How to transpose JSON structs and arrays in PySpark-CodePudding

I have the following Json file that I'm reading into a dataframe.

{
  "details": {
    "box": [
      {
        "Touchdowns": "123",
        "field": "Texans"
      },
      {
        "Touchdowns": "456",
        "field": "Ravens"
      }
    ]
  },
  "name": "Team"
}

How could I manipulate this to get the following output?

Team	Touchdowns
Texans	123
Ravens	456

I'm struggling a bit with whether I need to pivot/transpose the data or if there is a more elegant approach.
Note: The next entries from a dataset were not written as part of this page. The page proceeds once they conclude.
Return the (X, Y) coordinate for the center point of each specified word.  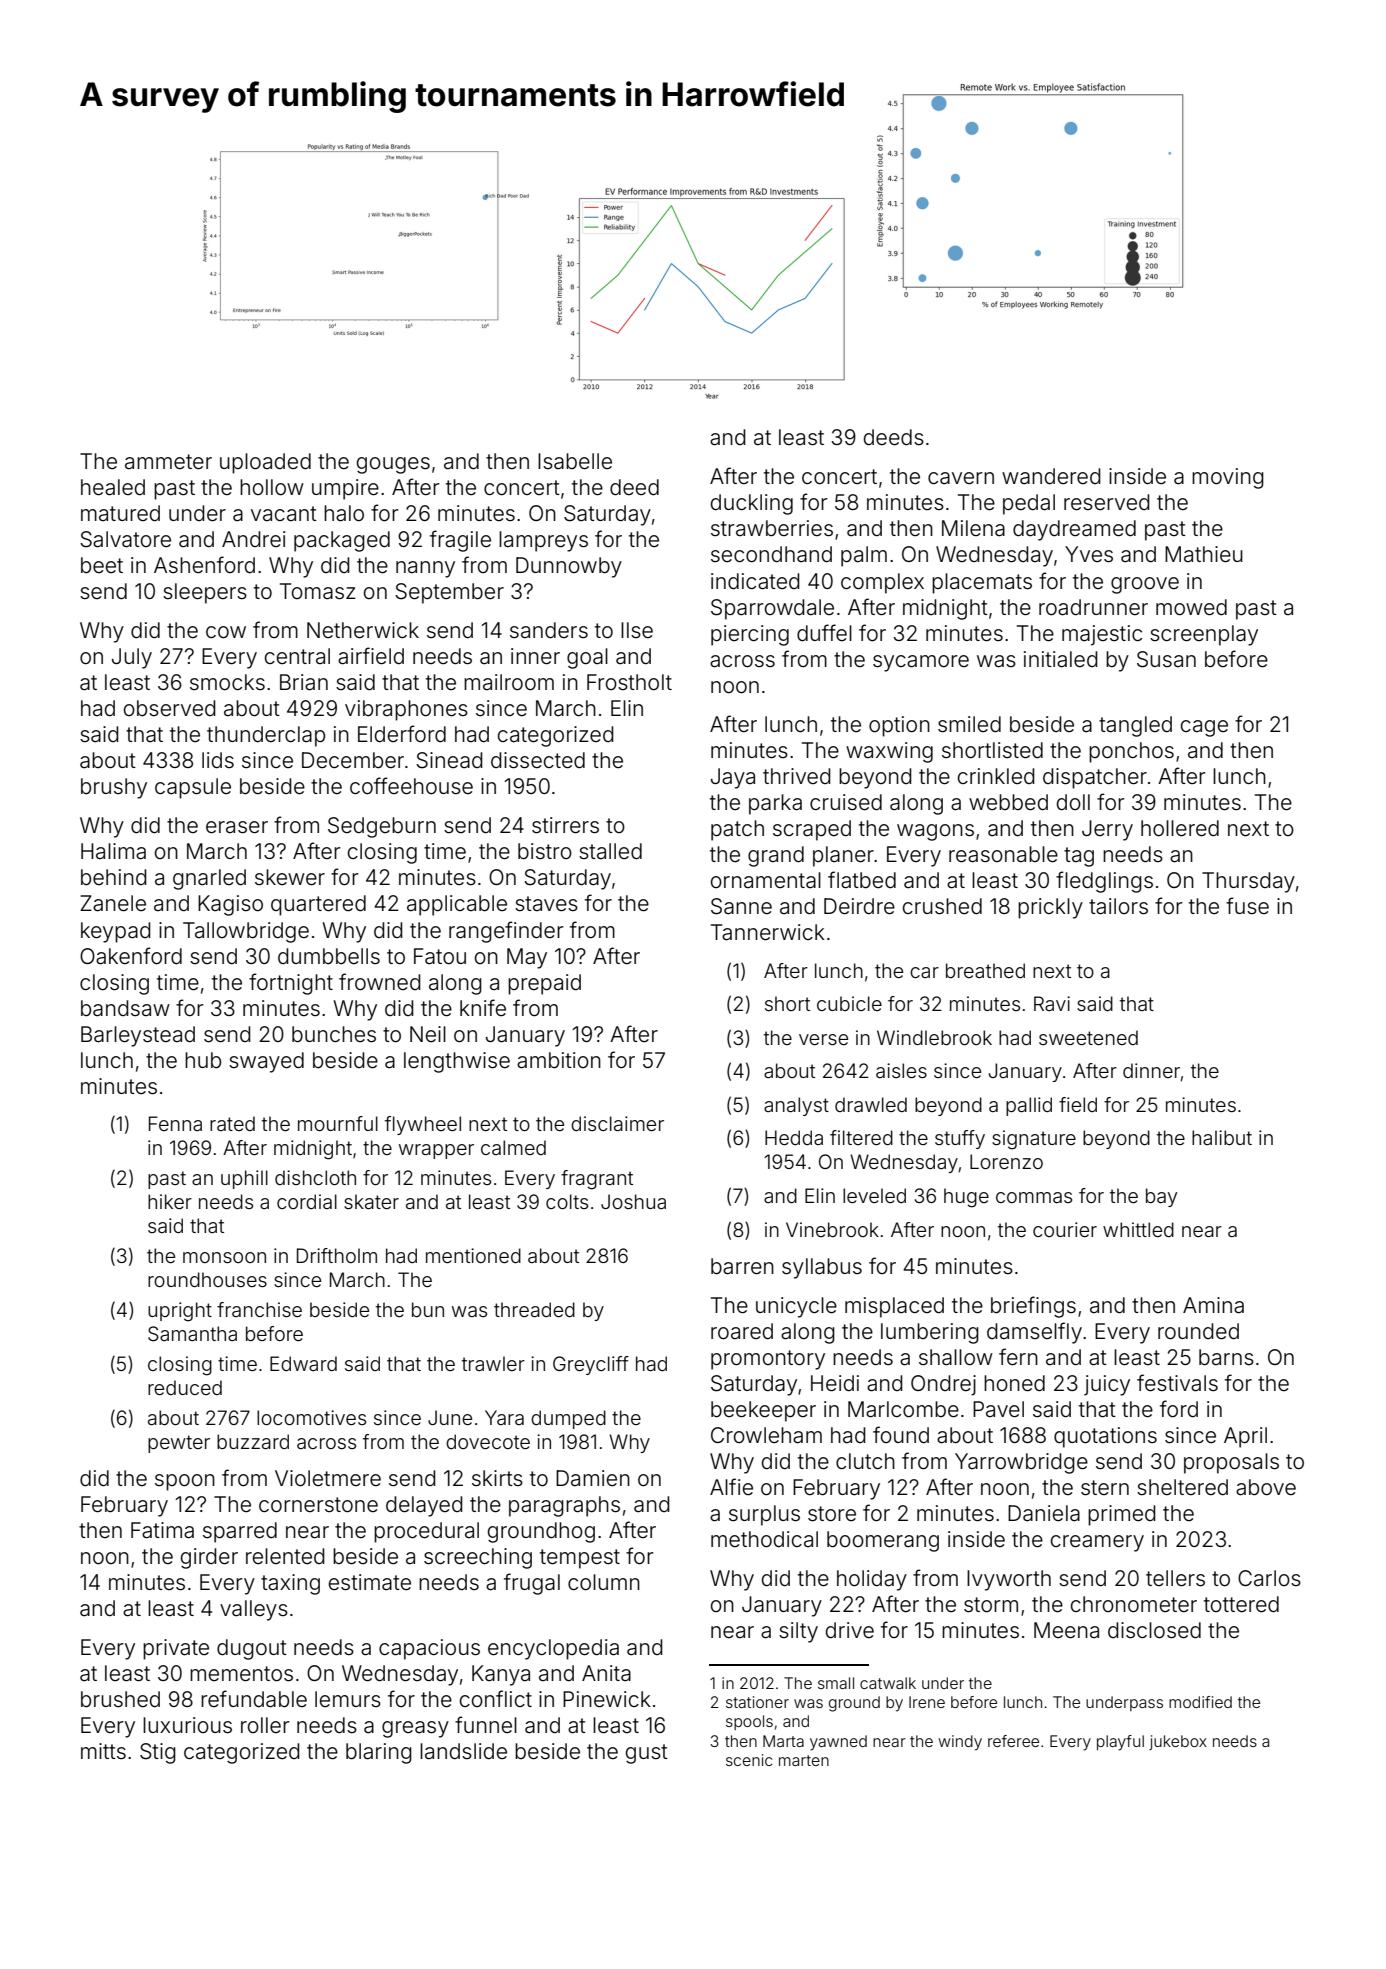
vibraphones (406, 710)
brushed (120, 1699)
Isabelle (575, 461)
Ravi (1052, 1003)
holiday (872, 1580)
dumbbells (329, 956)
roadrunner (1093, 607)
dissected (538, 760)
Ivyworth (1009, 1580)
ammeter (168, 462)
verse (823, 1039)
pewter (179, 1444)
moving (1228, 478)
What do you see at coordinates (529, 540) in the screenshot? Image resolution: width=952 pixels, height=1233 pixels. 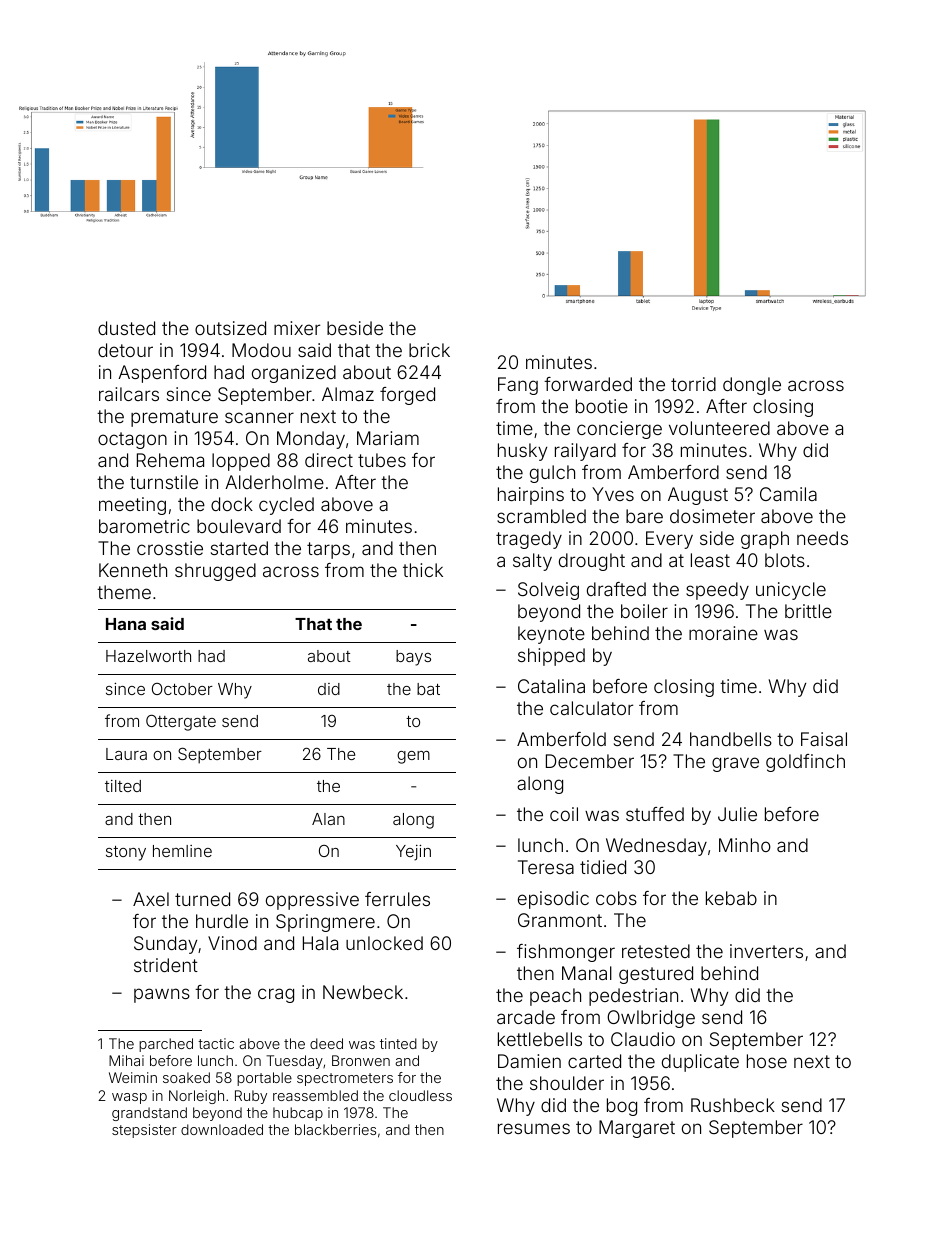 I see `tragedy` at bounding box center [529, 540].
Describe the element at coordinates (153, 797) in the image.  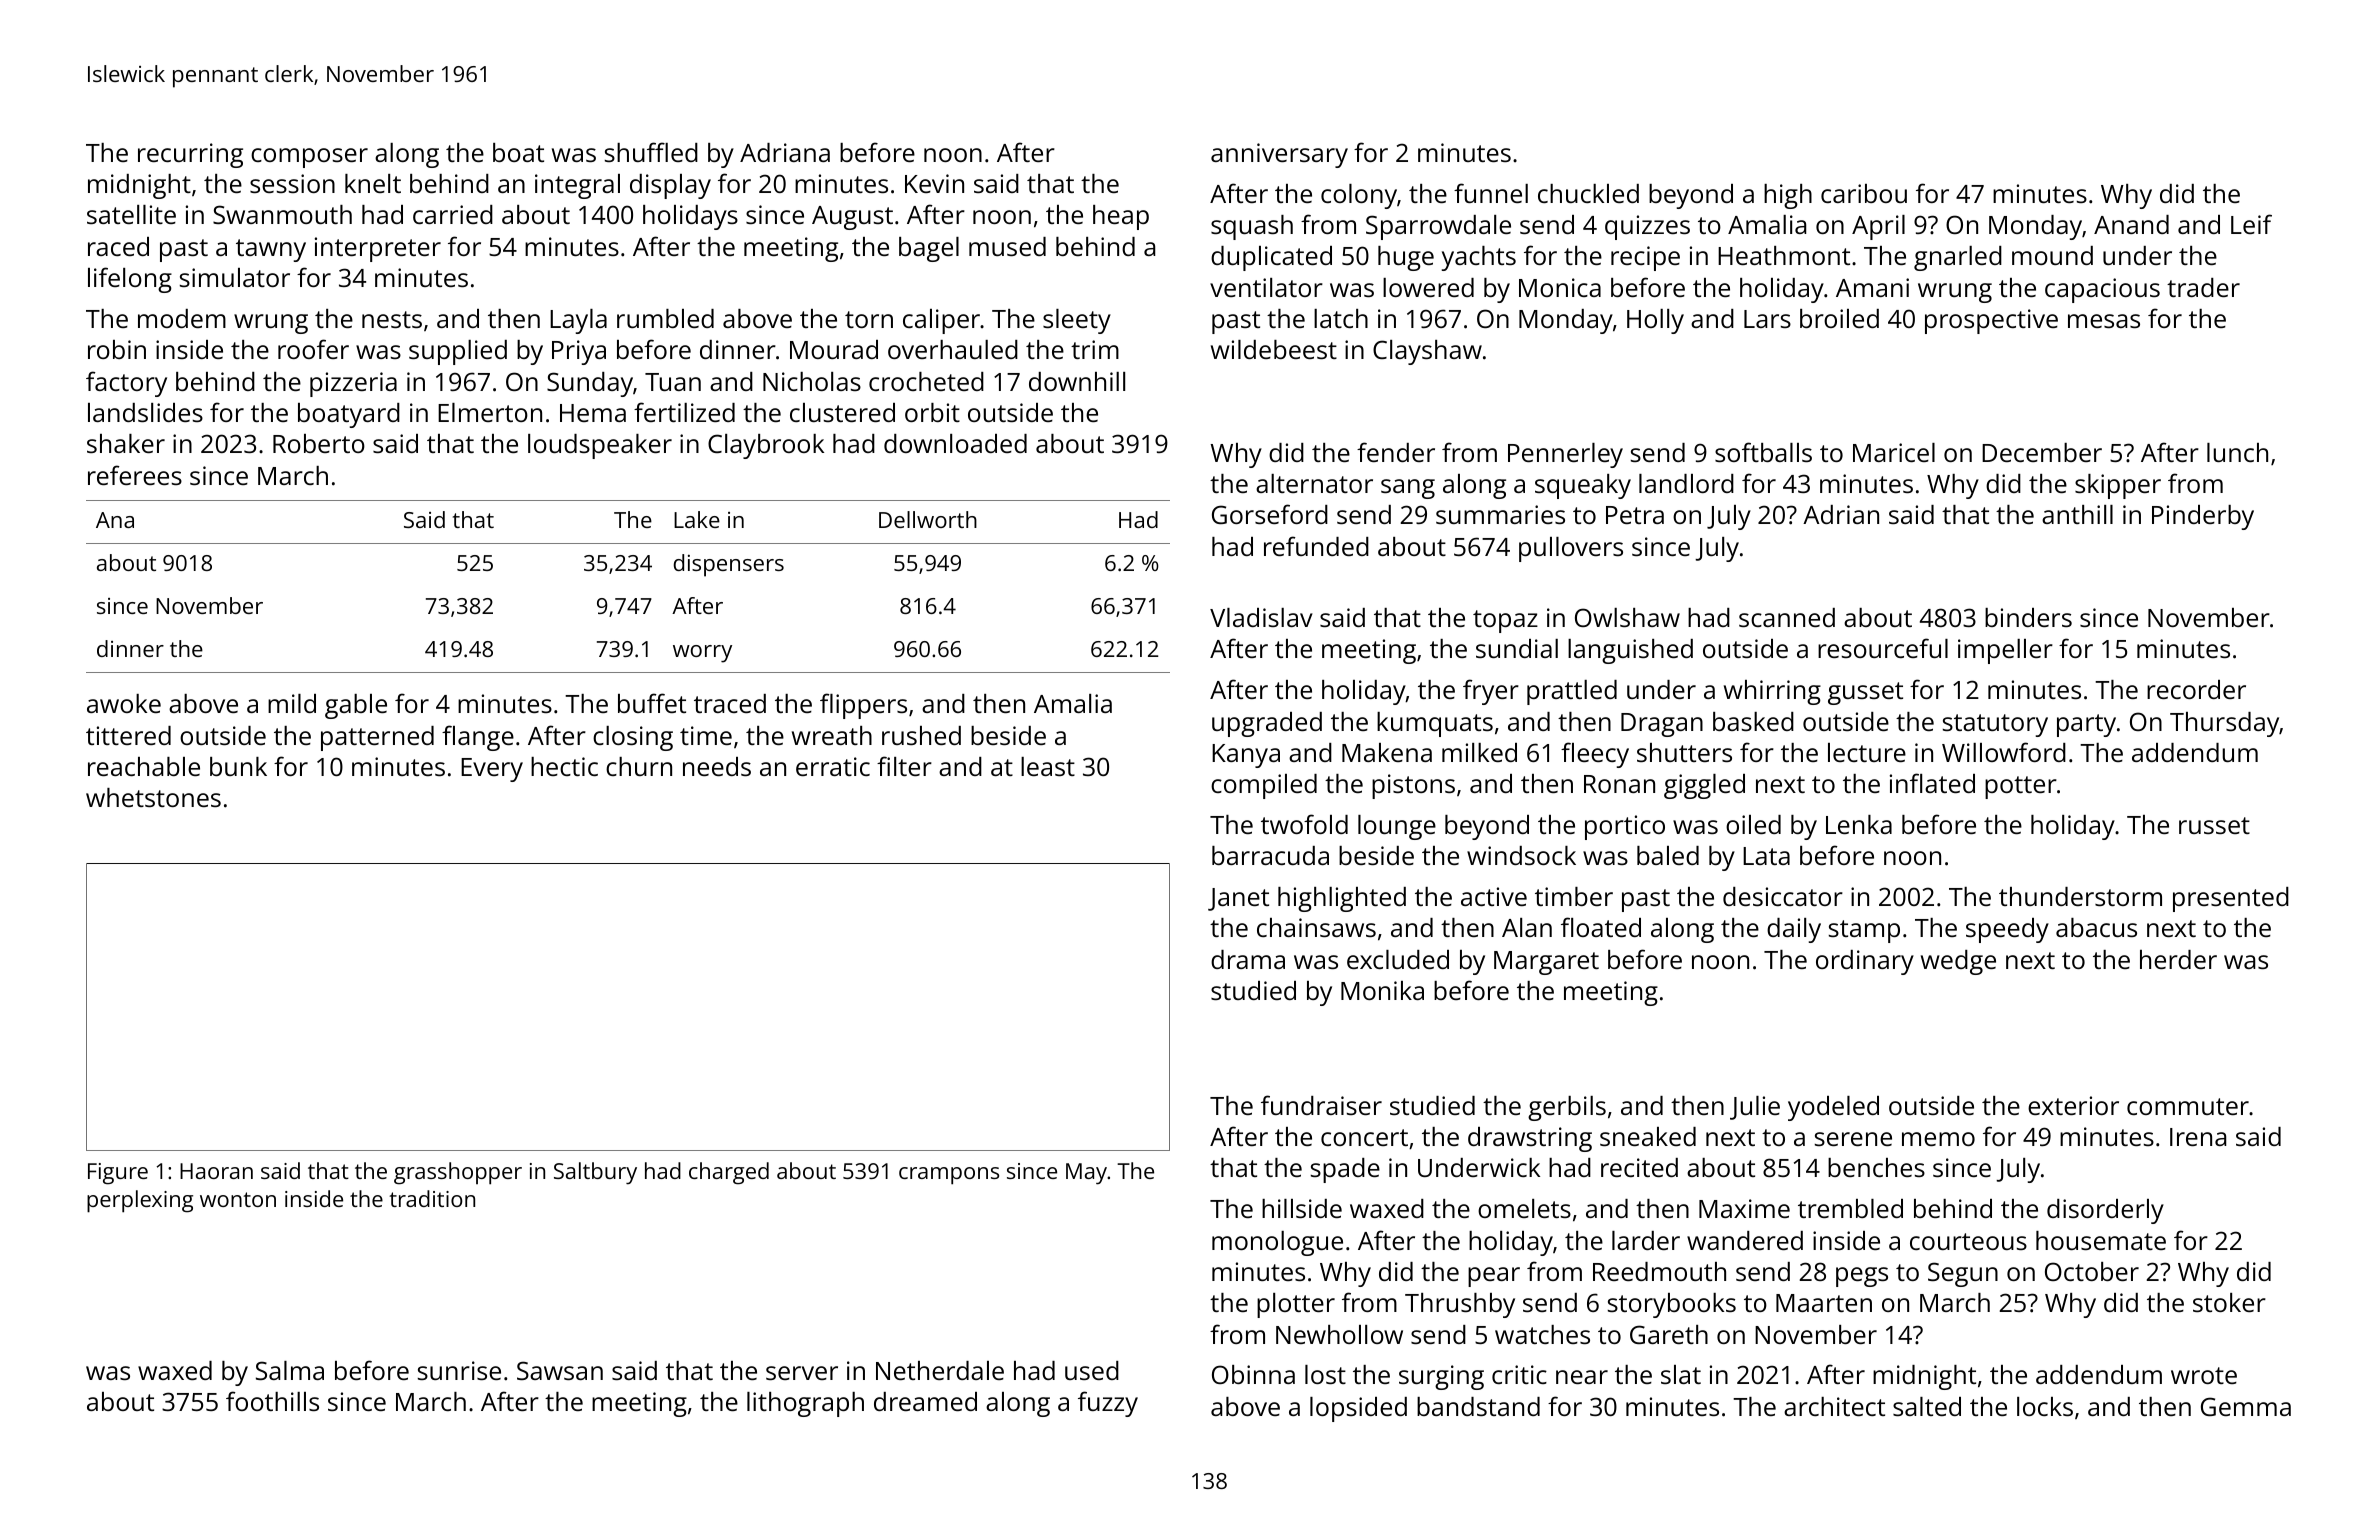
I see `whetstones` at that location.
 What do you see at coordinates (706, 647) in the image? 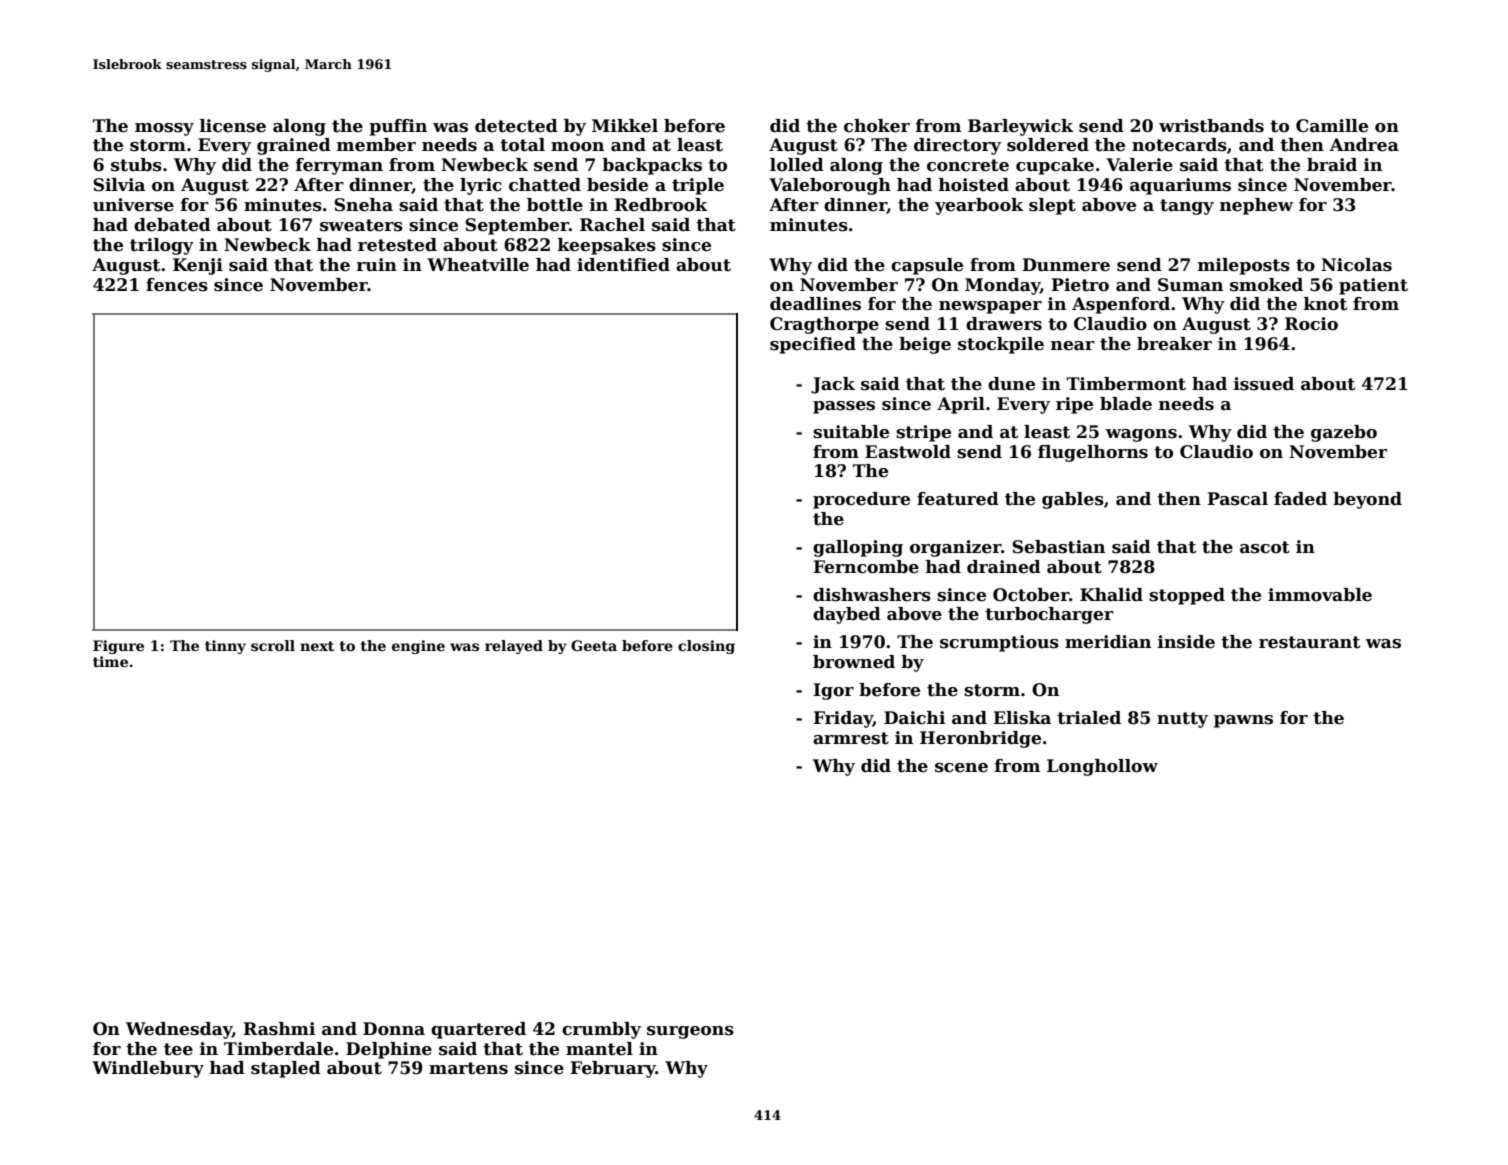
I see `closing` at bounding box center [706, 647].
CodePudding user response：

Read the multiline json into spark

df = spark.read.json('/path/to/scores.json',multiLine=True)

Schema

df:pyspark.sql.dataframe.DataFrame
    details:struct
        box:array
           element:struct
               Touchdowns:string
               field:string
     name:string

All of the info you want is in the first row, so get that and drill down to details and box and make that your new dataframe.

spark.createDataFrame(df.first()['details']['box']).withColumnRenamed('field','Team').show()

Output

 ---------- ------ 
|Touchdowns|  Team|
 ---------- ------ 
|       123|Texans|
|       456|Ravens|
 ---------- ------

CodePudding user response：

You can use the inline function.

df = spark.read.load(json_file_path, format='json', multiLine=True)
df = df.selectExpr('inline(details.box)').withColumnRenamed('field', 'Team')
df.show(truncate=False)

CodePudding user response：

You can try using a rdd to get the values of box list.

Input JSON

jsonstr="""{
  "details": {
    "box": [
      {
        "Touchdowns": "123",
        "field": "Texans"
      },
      {
        "Touchdowns": "456",
        "field": "Ravens"
      }
    ]
  },
  "name": "Team"
}"""

Now convert it to an rdd using the keys of dictionary as below -

import json
box_rdd = sc.parallelize(json.loads(jsonstr)['details']['box'])
box_rdd.collect()

Output - [{'Touchdowns': '123', 'field': 'Texans'},
 {'Touchdowns': '456', 'field': 'Ravens'}]

Finally create the dataframe with this box_rdd as below -

from pyspark.sql.types import *
schema = StructType([StructField('Touchdowns', StringType(), True), StructField('field', StringType(), True)])

df = spark.createDataFrame(data=box_rdd,schema=schema)
df.show()

 ---------- ------ 
|Touchdowns| field|
 ---------- ------ 
|       123|Texans|
|       456|Ravens|
 ---------- ------